オタール・イオセリアーニ監督の映画「落葉」

映画「落葉」

《カンヌやベルリン、ヴェネチアなど海外の名だたる映画祭で数々の賞を受賞するなど世界各国で高い評価を受けるグルジア出身の名匠、オタール・イオセリアーニ。今回の特集では、ワイン工場で働く若者の日常を描いた「落葉」、思わぬ自由な時間を得て、人生を再発見していく男性の姿をユーモラスに描いた「ここに幸あり」など、4作品を上映します。ぜひご鑑賞ください。》

 オタール・イオセリアーニ監督の映画『落葉』(1966年、旧ソ連グルジア、96分、白黒)を観る。
 出演は、ラマーズ・ギオルゴビアーニ、マリーナ・カルツィヴァーゼ、ゲオルギー・ハラバーゼ。

 ワイン工場で働くことになったニコは、まじめな人柄で従業員の信頼を得る。工場では、ワインの質の向上よりも生産量を上げようと、まだ酸味の残るワインを出荷しようとするが、ニコたちは反対する・・・。グルジアの自然豊かな町を舞台にワイン工場で働く若者の日常を描く。 (特集パンフレットより)
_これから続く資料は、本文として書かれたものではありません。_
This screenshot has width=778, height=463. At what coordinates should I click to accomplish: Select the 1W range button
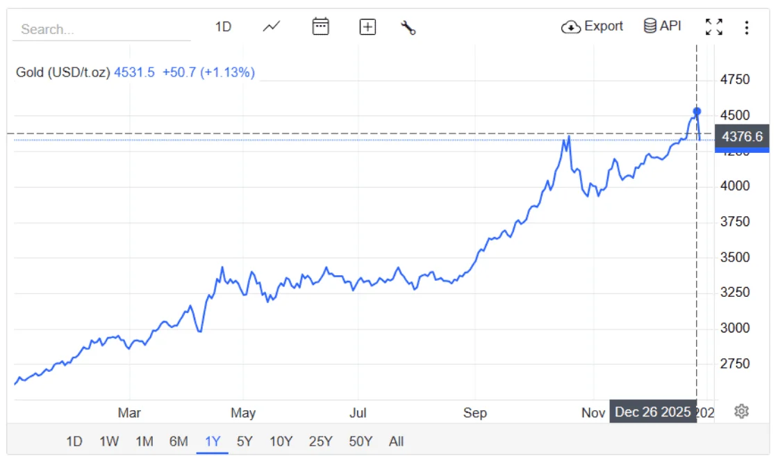pos(108,441)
 冒頭、ぶどう畑で多数の農民が働いている。収穫したぶどうを馬の背に積んで運ぶ。集めたぶどうの山を足で踏んでジュースを作り、地面に掘った穴の中へ発酵させるために入れている。発酵して熟成したワインを穴から取り出して、農民らは宴会を開く。ワインを飲んで歌ってと楽しむのだった。
 そして、農村の風景からワイン工場の風景へと切り替わる。
 主人公のニコ(ラマーズ・ギオルゴビアーニ)は、新人の醸造技師として初めて働くことになる。
 同僚になった女性技師(マリーナ・カルツィヴァーゼ)はニコの住む隣人で顔見知りだった。
 女性技師はワイン工場見学する団体客を案内する仕事をやっている。
 仕事が済んだ後、一緒に帰ったりするようになるが・・・。
 ある日、工場から出荷するワインにまだ熟成していない酸っぱいワインを上司の命令で出すように言われたのだが、現場の職人と発酵責任者のニコは反対した。
 会議でニコは、きまじめであることを幹部や同僚らから嘲笑された。
 会社の会議でもニコの発言は退けられて、酸っぱいワインを会社は製品として出荷した。
 
 町へ出荷されたワインをワイン関係者がレストランへ入って飲んだのだが、思ったように酸っぱくて飲めない代物だった。
 品質を保つという信用を台無しにする会社側の生産第一主義に反発したニコは、同僚の女性技師との仲もうまくいかず悩んでいたが、突拍子もないある行動に出た。
 ゼラチンを煮て溶液を、例の酸っぱいワイン貯蔵樽に賛同する職人たちに手伝ってもらい流し込んで固めてしまった。

 人々の喧嘩したり歌ったり飲んだり悲しんだり喜んだりと人生の様々な模様が、ユーモラスな笑いを誘う。